When should students (and families) start thinking about college?

NANCY: You can always be thinking about your education. It’s appropriate in 9th grade to think about the courses you’re taking and make sure the plan you have for study in the Upper School works for you. Those kinds of discussions should go on all the time, independent of the college process.

KATE: We want students to start thinking about college sometime during their junior year. Many start earlier and that’s okay. Some start later and that’s okay, too. Nancy and I work with students in a concerted way in the junior year.

NANCY: As for the nuts and bolts, we give the PSATs in October of sophomore and junior years, so we gently ease students and parents into the college admission process. However, that is not our reason for giving the tests. We offer PSATs twice so our students, who don’t take many multiple-choice tests, gain exposure to this type of testing. The more familiarity they have with the test format, the less anxious they will feel taking the test. But the PSATs have no bearing on the college application process.

Can you outline what juniors do in preparation for choosing and applying to college?

KATE: In the fall of junior year we meet with juniors and their parents to review the process. Then we take the juniors on a retreat in January to begin the self-assessment work that is the bedrock of our college counseling program. During the retreat, the students write free-flow pieces about what they like, what adjectives describe them, what their strengths are, and who has influenced them. We ask juniors to think about their long-term goals and we ask how they see themselves within the Catlin Gabel community. Not only do the self-assessments give us a way to get to know the students better, it also gets each student thinking about what’s important to him or her. Then we explore what kind of learning environment they think is best for them.

Why is all this self-assessment so important?

KATE: The self-assessment is a great exercise that prepares students for interviewing with admission officers and filling out applications. Parents write profiles of their children that provide us with even more information about our students and family expectations.

NANCY: We live in a culture that encourages people to do their shopping before they know what they want. Our position with regard to college counseling is the opposite of that. You can’t find a college that will work for you if you don’t reflect on what kind of person you are, what your learning style is, and what kind of learning environment you need.

Okay, back to the process. What happens next?

KATE: Beginning in the spring, juniors meet weekly with college counselors in small groups, called pods, and in individual meetings. The pods and individual meetings resume in the fall of senior year and continue until winter break. Throughout the fall of senior year, students take SATs, refine their college choices, write essays, ask teachers for letters of recommendations, and submit applications. We help students stay organized, meet deadlines, and complete application materials on time. College applications are generally due at the end of December unless students are applying for early admission or early action (which is a topic for another interview). Most college decisions are announced in April.

What kinds of colleges do Catlin Gabel students attend?

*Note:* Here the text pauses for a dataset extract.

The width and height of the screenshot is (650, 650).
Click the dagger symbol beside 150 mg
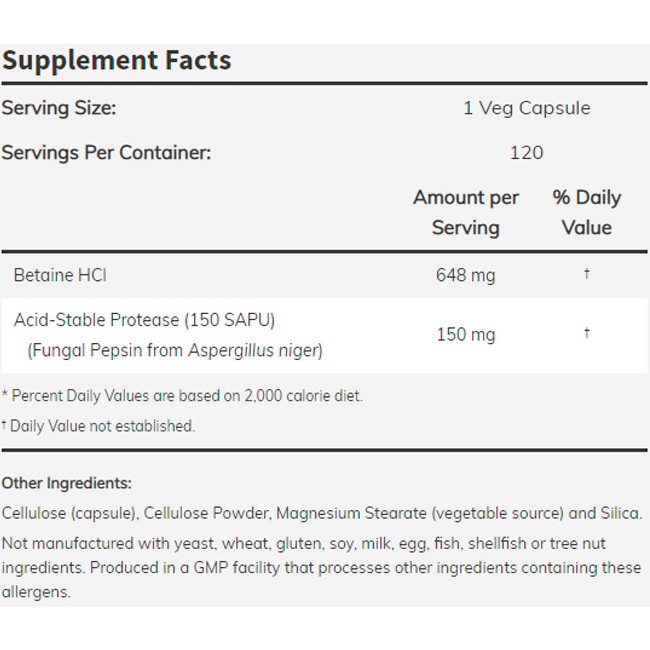(587, 333)
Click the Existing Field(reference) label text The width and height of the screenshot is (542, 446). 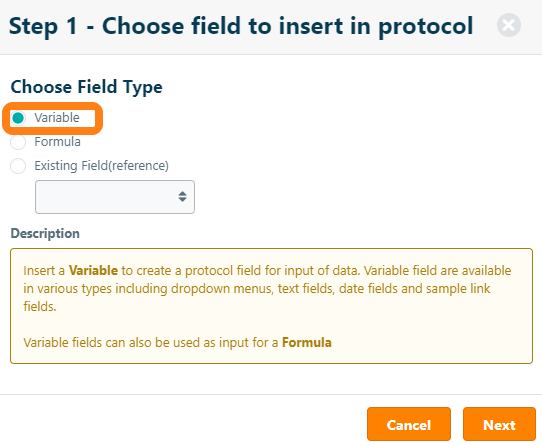pyautogui.click(x=101, y=166)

KATE: All kinds and all over the country. Most Catlin Gabel students are attracted to small liberal arts colleges. But we also send kids to big Ivy League universities, state schools, and military academies. There can seem to be a disconnect when students who have been successful in Catlin Gabel’s small, individualized environment want to go to a huge university. But it works out because when they do go to large universities our graduates are so accustomed to personalized education they don’t hesitate to meet with their professors. They ask questions in class no matter how intimidating the large lecture hall might seem.

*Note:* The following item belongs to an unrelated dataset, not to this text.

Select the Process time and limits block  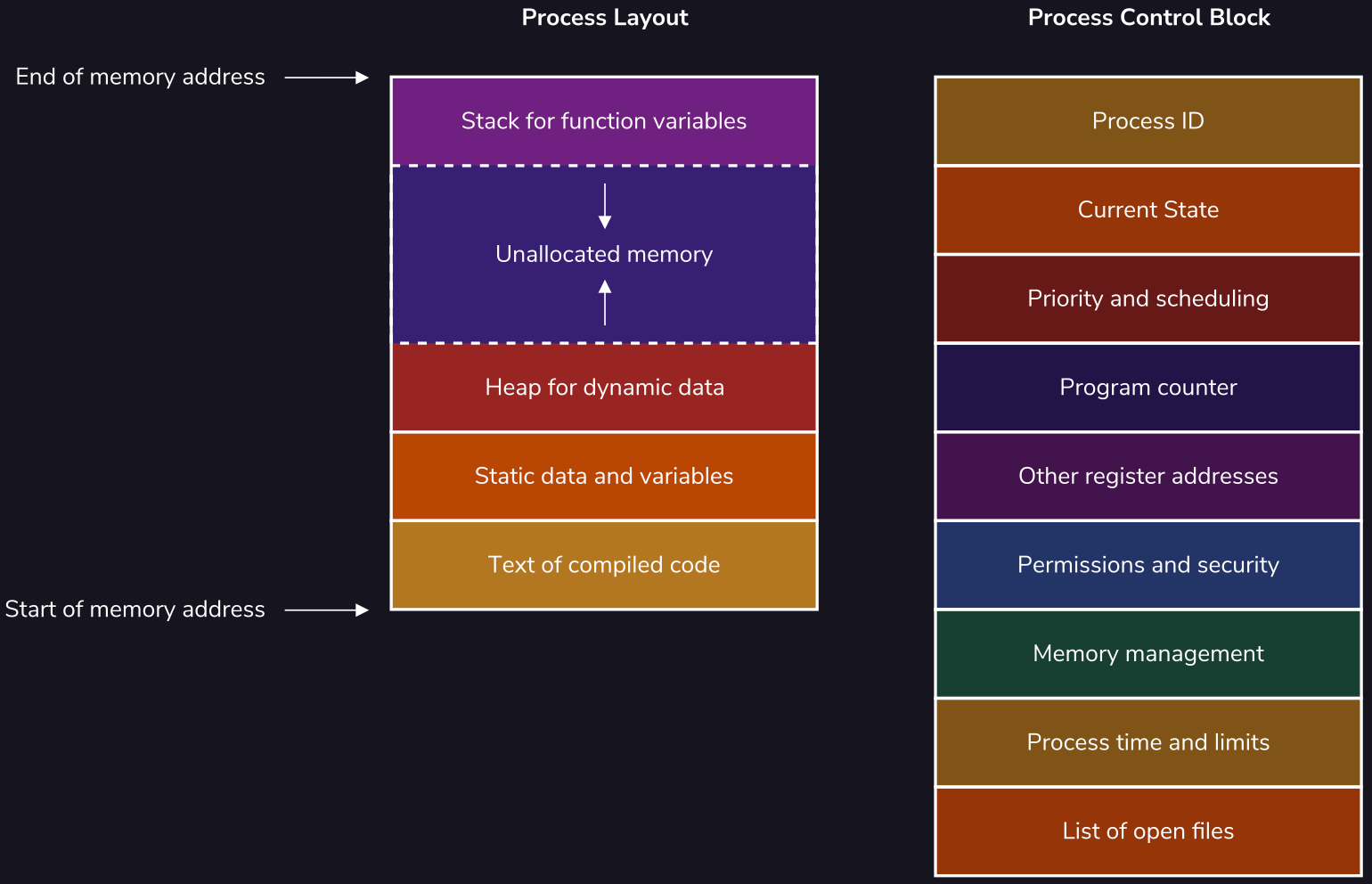(x=1147, y=742)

NANCY: UC Berkeley, for example, is a great school with a huge bureaucracy, but kids from environments that are small like ours can navigate those environments really well. They don’t expect to be slowed by bureaucracy, so they step right in and ask for what they need. They are terrific self-advocates. This is so striking to me. Catlin Gabel kids really understand that they are responsible for their own learning. This school is a great launching pad for any kind of college setting.

How do students decide which colleges to apply to?

KATE: We like students to go home at the end of their junior year with a long list of colleges to explore on the Internet, through visits, or by talking to friends. Things are really fluid with the lists at this point. Juniors should be looking at a range of schools because it is hard to predict how they are going to feel in April of their senior year when they choose colleges. Kids need options. Sometimes students think it’s odd when they have, say, several small schools and one really big school on their list. But that makes sense for a student who is interested in a particular field of study. Looking at small Kenyon College and big NYU is not a contradiction if you’re interested in studying English or theater.

Are visits to colleges helpful?

KATE: Yes, because visits help kids see what they might like or not like, whether they want big or small, urban or rural. But the specific college is not as important as visiting different kinds of environments. That could be done close to home by visiting UO, OSU, Lewis & Clark, Reed, University of Portland, and Portland State.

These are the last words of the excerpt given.